From 1941 until the ward ended, Steinböck was under the rectorate of Raimund von Klebelsberg of the Faculty of Natural Sciences. He knew that it was considered a very sensitive office always committed to help colleagues who had been politically exposed. However, after the war, he ended up dismissed for political reasons. In 1947 his dismissal was converted into a retirement, so that the circumstances made it hard to consider a return to scientific work. Nevertheless, the ethical attitude of the faculty insisted on his reinstatement and he was eventually rehabilitated in November 1950 and reappointed as a professor on 6 February 1951. He retired in 1963, becoming an emeritus professor, and died on 6 October 1969 in Innsbruck.

==Work==
Most Steinböck's works were focused on the anatomy of turbellarians. He also published several limnobiological studies conducted in lakes and streams in the Alps.

===Selected works===
- Steinböck, O. (1923). "Eine neue Gruppe allöocöler Turbellarien: Alloeocoela Typhlocoela (Familie Prorhynchidae)."
- Steinböck, O. (1924). "Die Bedeutung der Hofstenia atroviridis Bock für die Stellung der Alloeocoela im System der Turbellarien."
- Steinböck, O. (1924). "Untersuchungen über die Geschlechtstrakt-darmvebindung bie Turbellarien nebst einem Beitrag zur Morphologie des Tricladendarmes."
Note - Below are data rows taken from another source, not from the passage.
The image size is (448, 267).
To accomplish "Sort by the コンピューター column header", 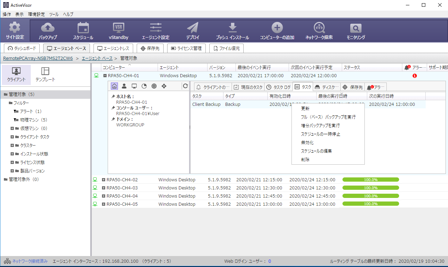I will [x=114, y=67].
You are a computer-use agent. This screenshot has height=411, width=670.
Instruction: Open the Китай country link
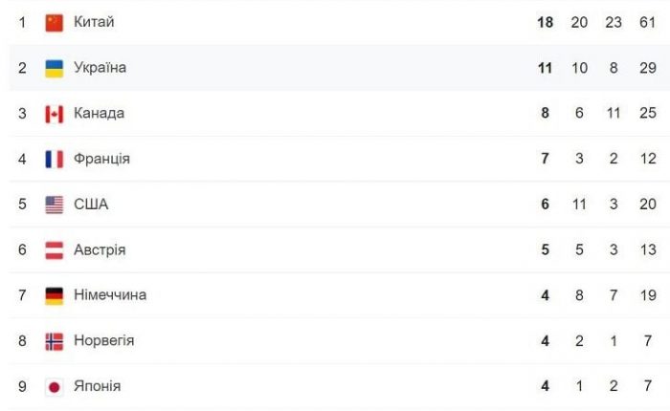click(x=94, y=21)
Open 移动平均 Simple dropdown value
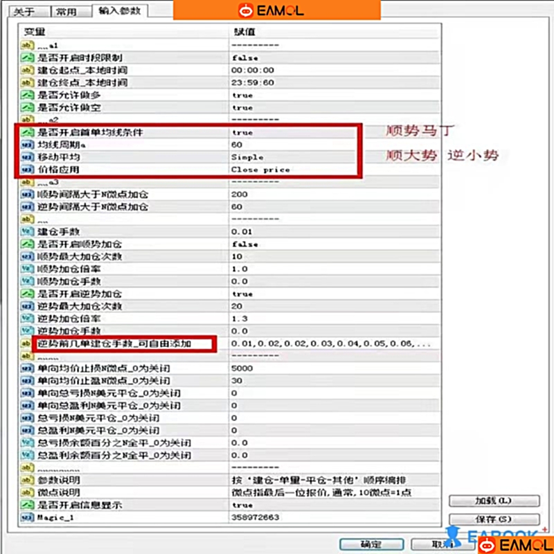Viewport: 554px width, 554px height. pyautogui.click(x=247, y=157)
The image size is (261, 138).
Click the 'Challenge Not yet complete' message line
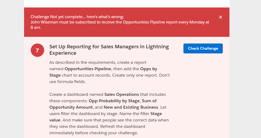77,17
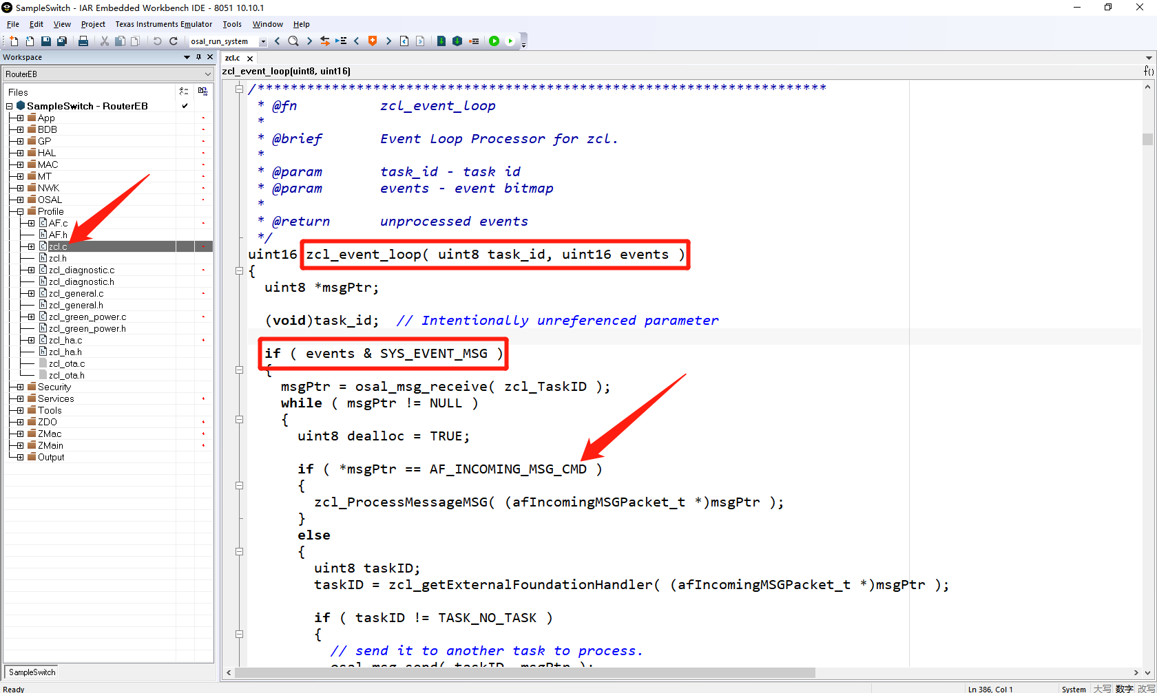Image resolution: width=1157 pixels, height=693 pixels.
Task: Click the Print icon in toolbar
Action: 83,41
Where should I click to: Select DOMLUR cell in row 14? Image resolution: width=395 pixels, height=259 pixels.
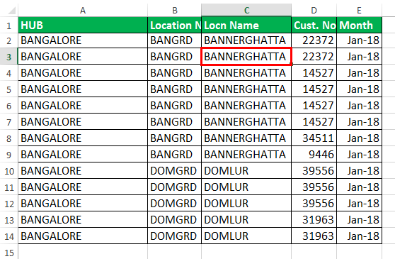click(x=246, y=236)
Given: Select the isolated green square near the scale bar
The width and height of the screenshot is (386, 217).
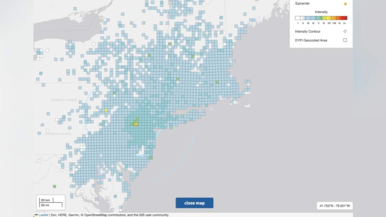Looking at the screenshot, I should (x=54, y=186).
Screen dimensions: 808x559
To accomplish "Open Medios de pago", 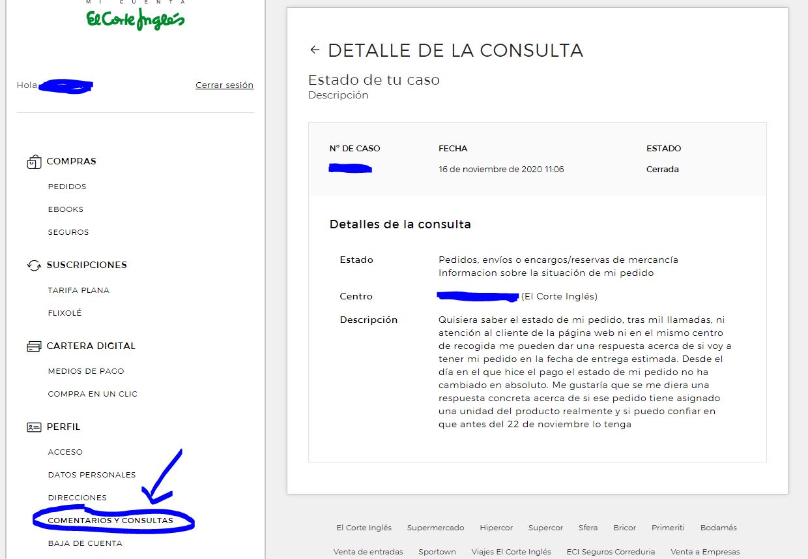I will pyautogui.click(x=86, y=371).
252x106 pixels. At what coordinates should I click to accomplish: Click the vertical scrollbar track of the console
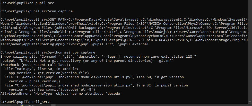tap(250, 50)
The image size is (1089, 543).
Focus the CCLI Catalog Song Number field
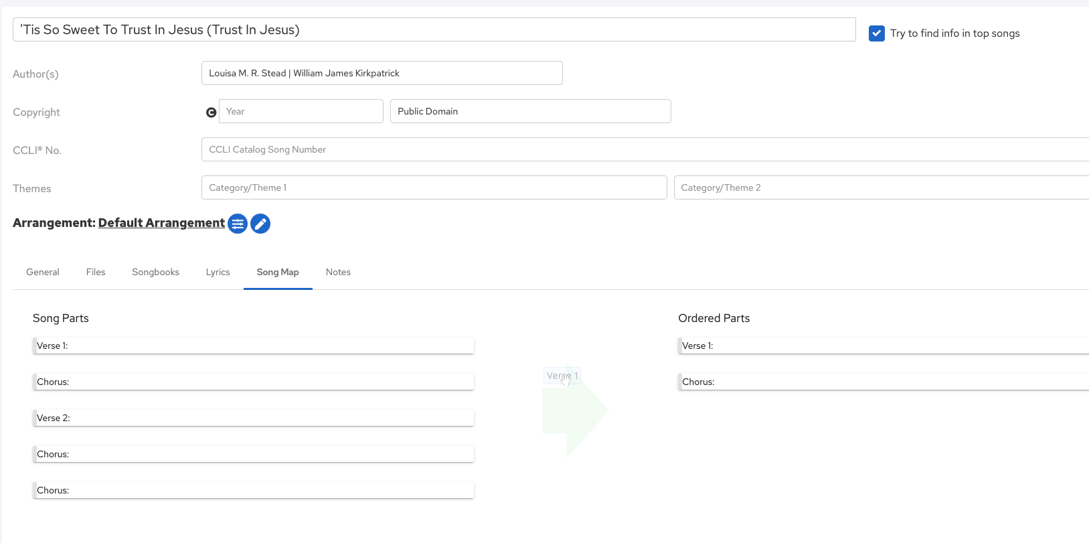(643, 149)
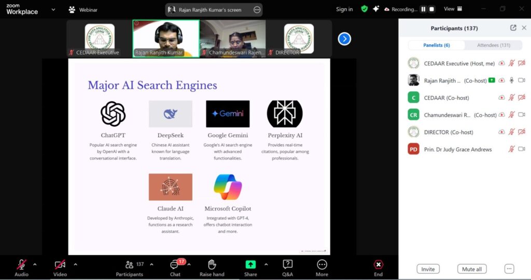The image size is (531, 280).
Task: Open the Zoom Workplace dropdown chevron
Action: pos(53,9)
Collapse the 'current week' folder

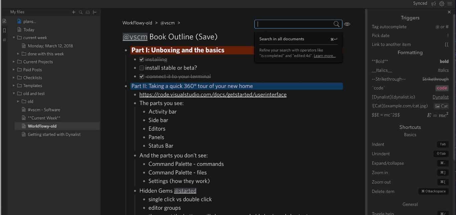coord(14,37)
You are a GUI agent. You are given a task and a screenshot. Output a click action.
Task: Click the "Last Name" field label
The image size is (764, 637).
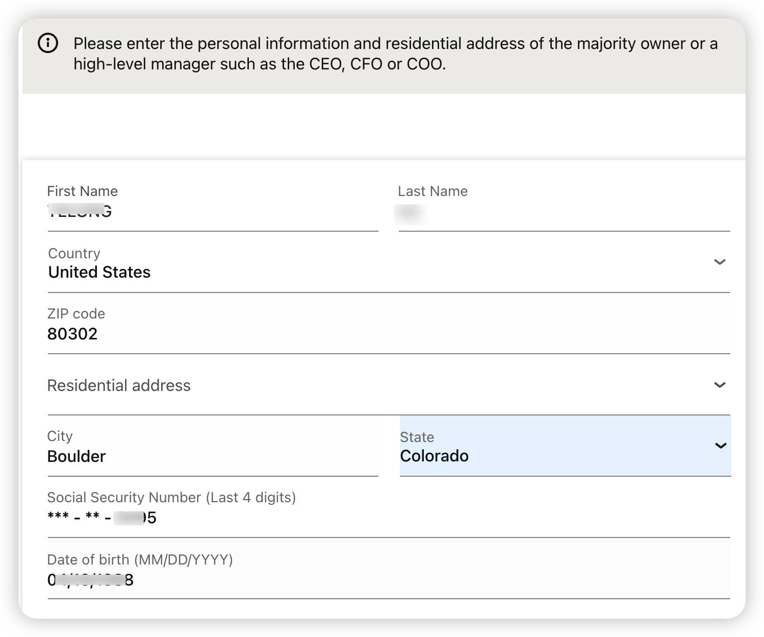pos(432,191)
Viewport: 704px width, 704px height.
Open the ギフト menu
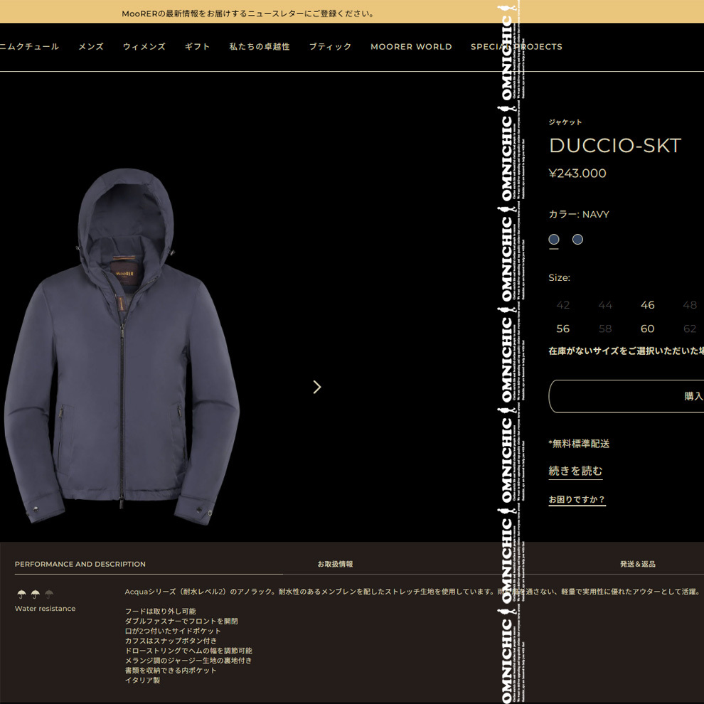tap(198, 47)
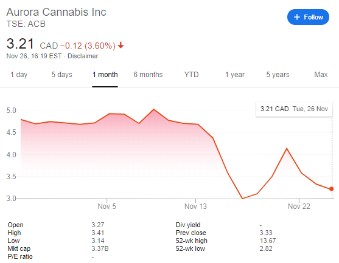Open the Disclaimer link

click(83, 56)
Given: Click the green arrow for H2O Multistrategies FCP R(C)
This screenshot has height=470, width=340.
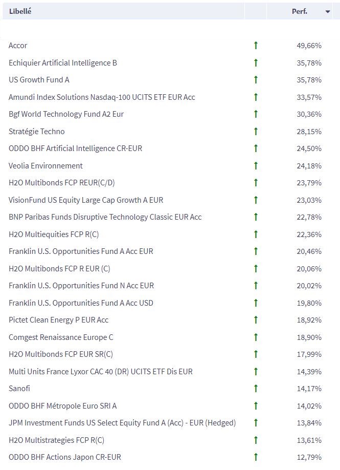Looking at the screenshot, I should pos(256,440).
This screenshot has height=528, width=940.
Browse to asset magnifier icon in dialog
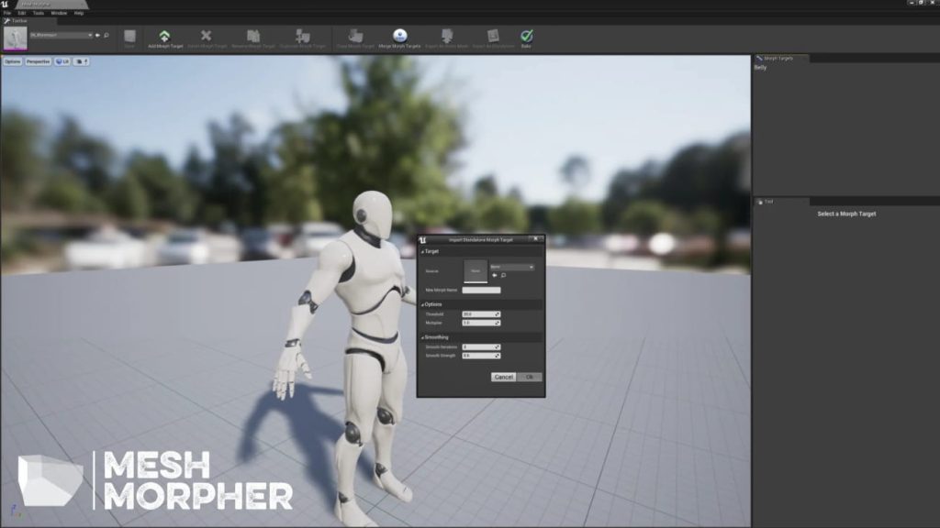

- Steinböck, O. (1925). "Zur Systematik der Turbellaria metamerata, zugleich ein Beitrag zur Morphologie des Tricladen-Nervensystems."
- Steinböck, O. (1926). "Nachtrag zur Systematik der Turbellaria metamerata."
- Steinböck, O. (1926). "Zur Ökologie der alpinen Turbellarien."
- Steinböck, O. (1927). "Monographie der Prorhynchidae (Turbellaria)."
- Steinböck, O. (1928). "Beiträge zur Kenntnis der Trubellarienfauna Grönlands. I. Bothrioplanida und Tricladida."
- Steinböck, O. (1929). "Hydrobiologische Forschungen in den Ostalpen."
- Steinböck, O. (1930). "Die Lebensbedirigungen der Tierwelt des Hochgebirges."
- Steinböck, O. (1931). "Zur Lebensweise einiger Tiere des Ewigschneegebietes."
- Steinböck, O. (1931). "Die Tierwelt des Ewigschneegebietes."
- Steinböck, O. (1932). "Zur Turbellarienfauna der Südalpen, zugleich ein Beitrag zur geographischen Verbreitung der Süsswasserturbellarien."
- Steinböck, O. (1932). "Die Turbellarien des arktischen Gebietes. In: Römer & Schaudinn"
- Steinböck, O. (1933). "Die Turbellarienfauna der Umgebung von Rovingno."
- Steinböck, O. (1934). "Die Tierwelt der Gletschergewässer."
- Steinböck, O. (1934). "Zur Frage der Sprungschicht in Hochgebirgsseen."
- Steinböck, O. (1936). "Über Kryokonitlöcher und ihre biologische Bedeutung."
- Steinböck, O. (1938). "Über die Stellung der Gattung Nemertoderma Steinbock im System der Turbellarien."
- Steinböck, O. (1954). "Sobre la mision del "plasmodio digestivo" en la regeneración de Amphiscolops (Turbellaria Acoela)."